Bundesverwaltungsgericht, Beschluss vom 3. März 2025 – 2 VR 4.24
Hintergrund der Entscheidung
Mit Beschluss vom 3. März 2025 (BVerwG 2 VR 4.24) hat das Bundesverwaltungsgericht (BVerwG) festgestellt, dass die fiktive Fortschreibung dienstlicher Beurteilungen von freigestellten Beamtinnen und Beamten – etwa Gleichstellungsbeauftragten – einer hinreichend bestimmten gesetzlichen Grundlage bedarf. Diese Entscheidung schließt sich der jüngeren Rechtsprechung des 1. Wehrdienstsenats des BVerwG an, der für die berufliche Förderung freigestellter oder beurlaubter Soldatinnen und Soldaten bereits eine ausdrückliche gesetzliche Regelung gefordert hat (vgl. BVerwG, Beschluss vom 23. November 2022 – 1 WB 21.21 – BVerwGE 177, 121).
Das Gericht betonte, dass die bisherige Praxis, die insbesondere auf Verwaltungsvorschriften basiert, den Anforderungen des Art. 33 Abs. 2 GG sowie des Rechtsstaatsprinzips nicht genügt. Insbesondere sei die grundlegende Systementscheidung für ein bestimmtes Fördermodell sowie die Festlegung der zentralen Kriterien für die Vergleichsgruppenbildung und die Fortschreibung der Beurteilung nicht normativ vorgeprägt.
Kernaussagen des Gerichts
Das BVerwG stellte fest, dass die fiktive Fortschreibung dienstlicher Beurteilungen von Beamtinnen und Beamten, die aufgrund ihrer Freistellung keine beurteilungsfähige Tätigkeit ausüben, nicht allein auf Verwaltungsvorschriften gestützt werden kann. Vielmehr sind die grundlegenden Vorgaben für die Erstellung solcher Beurteilungen durch Rechtsnormen zu regeln, um den verfassungsrechtlichen Anforderungen des Art. 33 Abs. 2 GG zu genügen.

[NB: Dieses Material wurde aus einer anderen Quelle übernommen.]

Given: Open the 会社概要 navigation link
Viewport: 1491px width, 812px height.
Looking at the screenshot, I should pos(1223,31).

Das Gericht führte aus, dass die berufliche Förderung freigestellter Beamtinnen und Beamter einer gesetzlichen Grundlage bedarf, die die Systementscheidung für ein bestimmtes Fördermodell sowie die zentralen Kriterien für die Vergleichsgruppenbildung und die Fortschreibung der Beurteilung klar definiert. Ohne eine solche Grundlage bestehe die Gefahr, dass die Förderung freigestellter Beamtinnen und Beamter nicht den verfassungsrechtlichen Vorgaben entspricht und deren berufliche Entwicklung beeinträchtigt wird.

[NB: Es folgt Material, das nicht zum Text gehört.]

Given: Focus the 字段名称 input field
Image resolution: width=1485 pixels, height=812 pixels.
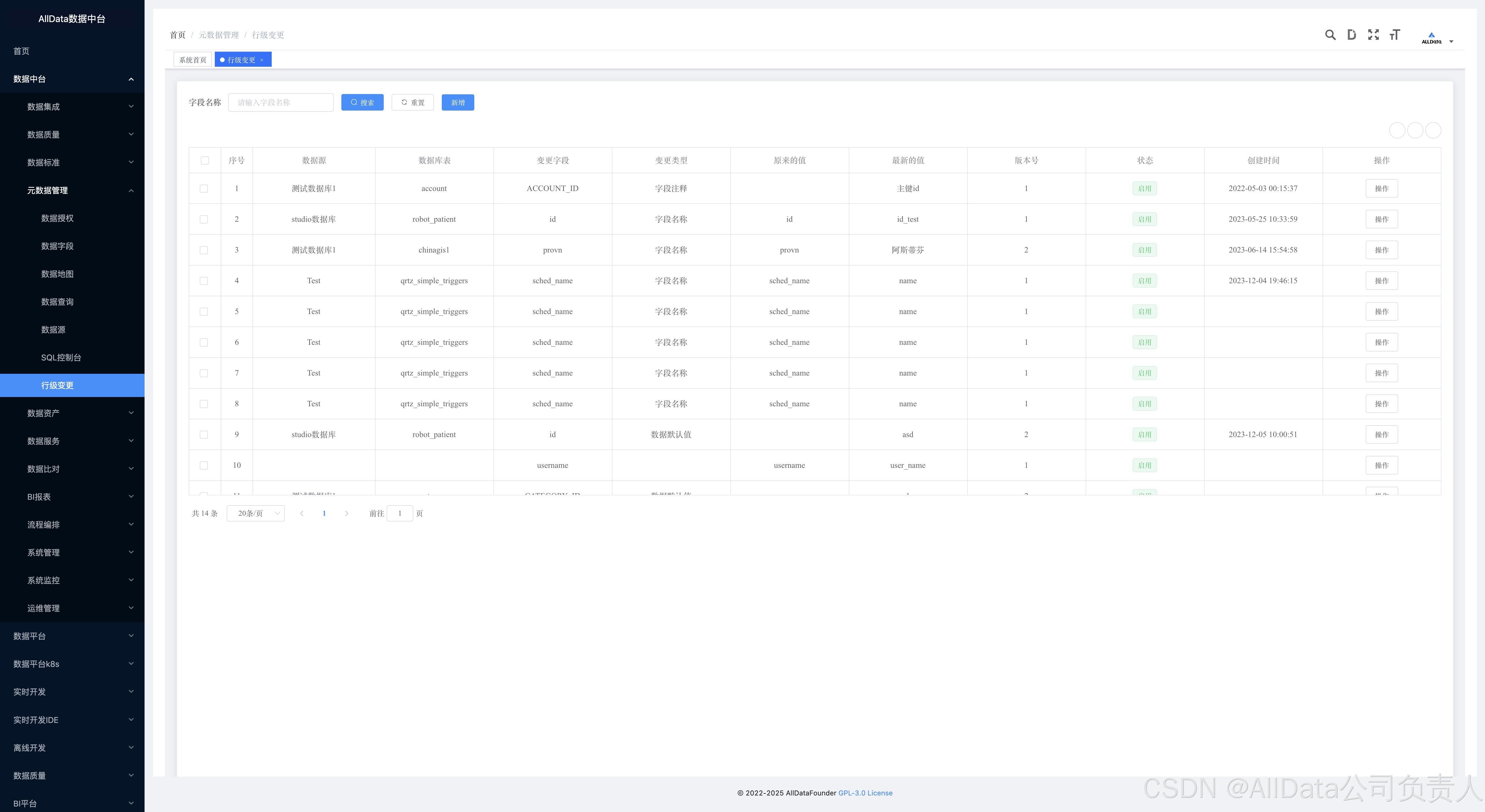Looking at the screenshot, I should tap(281, 102).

Das Gericht verwies in diesem Zusammenhang auf die Regelung des § 27b Soldatengesetz, die für freigestellte Soldatinnen und Soldaten klare Vorgaben für die Vergleichsgruppenbildung und die Fortschreibung der Beurteilung enthält. Eine vergleichbare Regelung sei auch für Beamtinnen und Beamte erforderlich, um die Gleichbehandlung und Rechtssicherheit zu gewährleisten.
Übergangsregelungen
Das BVerwG ließ die bisherige Praxis für einen Übergangszeitraum zu, um sicherzustellen, dass die berufliche Förderung freigestellter Beamtinnen und Beamter nicht vollständig unmöglich wird.
Es betonte jedoch, dass der Gesetzgeber gefordert sei, eine klare gesetzliche Grundlage zu schaffen. Ohne eine solche Regelung drohe ein Zustand, der die Verwirklichung des grundrechtsgleichen Rechts aus Art. 33 Abs. 2 GG gefährdet.

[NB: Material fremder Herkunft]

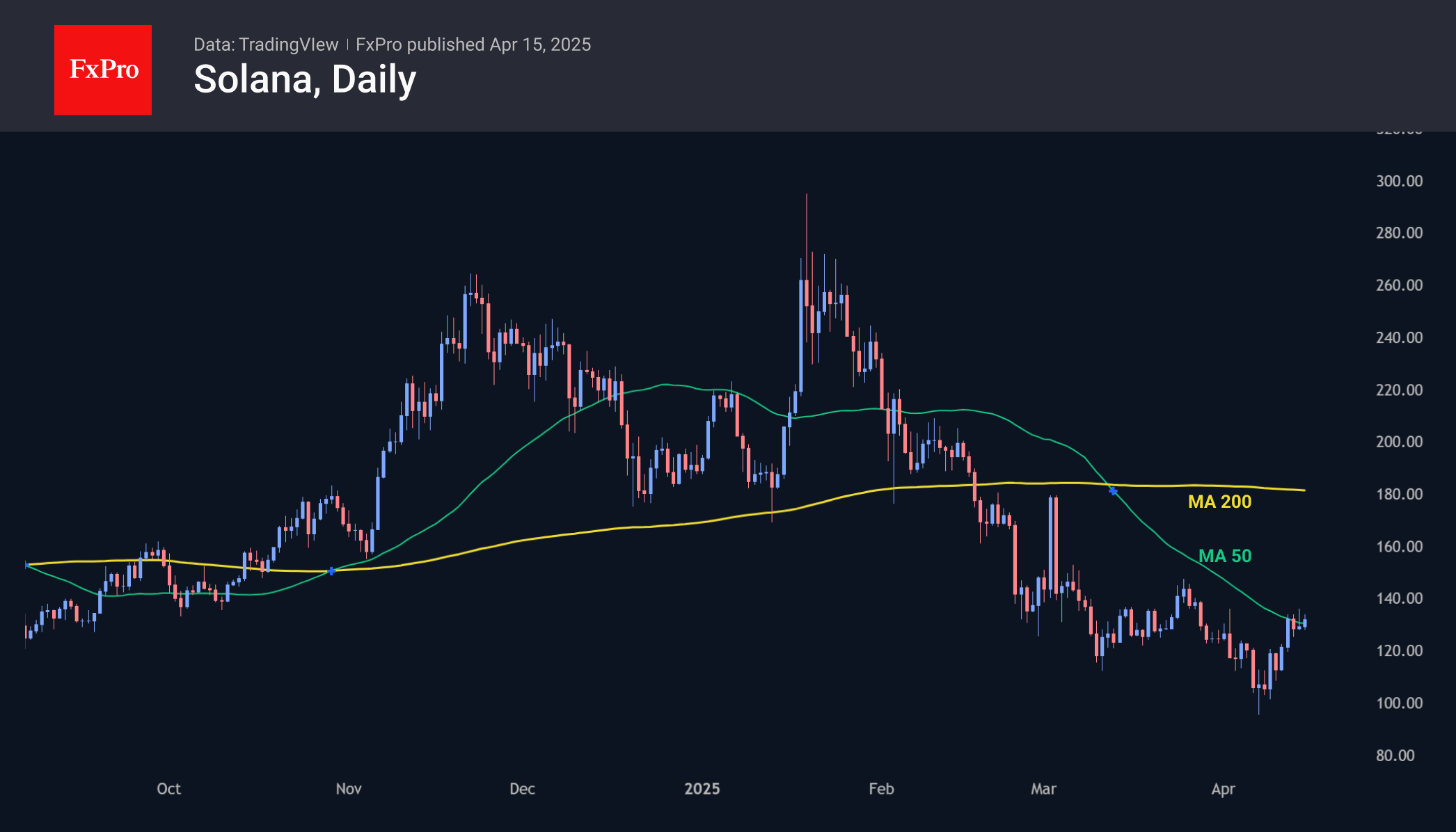1456x832 pixels.
Task: Click the 100.00 price axis label
Action: pos(1399,703)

Auswirkungen für die Praxis
Die Entscheidung des BVerwG hat bedeutende Auswirkungen auf die Praxis der Personalführung im öffentlichen Dienst. Dienstherren und Personalverantwortliche sind angehalten, die bisherige Verwaltungspraxis zur fiktiven Fortschreibung dienstlicher Beurteilungen nur noch übergangsweise anzuwenden. Langfristig wird eine gesetzliche Regelung erforderlich sein, die die Kriterien und Verfahren für die Förderung freigestellter Beamtinnen und Beamter eindeutig festlegt.
Für Gleichstellungsbeauftragte, Personalratsmitglieder sowie vergleichbare Funktionsträgerinnen und Funktionsträger ist dies ein wichtiger Schritt, um sicherzustellen, dass ihre berufliche Entwicklung nicht durch die Freistellung beeinträchtigt wird. Gleichzeitig müssen Dienstherren darauf achten, dass die Vergleichsgruppenbildung und die Fortschreibung der Beurteilungen transparent und nachvollziehbar erfolgen, um rechtliche Risiken zu minimieren.
Fazit
Die Entscheidung des BVerwG unterstreicht die Notwendigkeit einer klaren gesetzlichen Grundlage für die fiktive Fortschreibung dienstlicher Beurteilungen. Sie stärkt die Rechte freigestellter Beamtinnen und Beamter und fordert den Gesetzgeber auf, die bestehenden Regelungslücken zu schließen. Der VBB verfolgt weiterhin die Entwicklungen und wird sich für eine faire und rechtssichere gesetzliche Regelung einsetzen.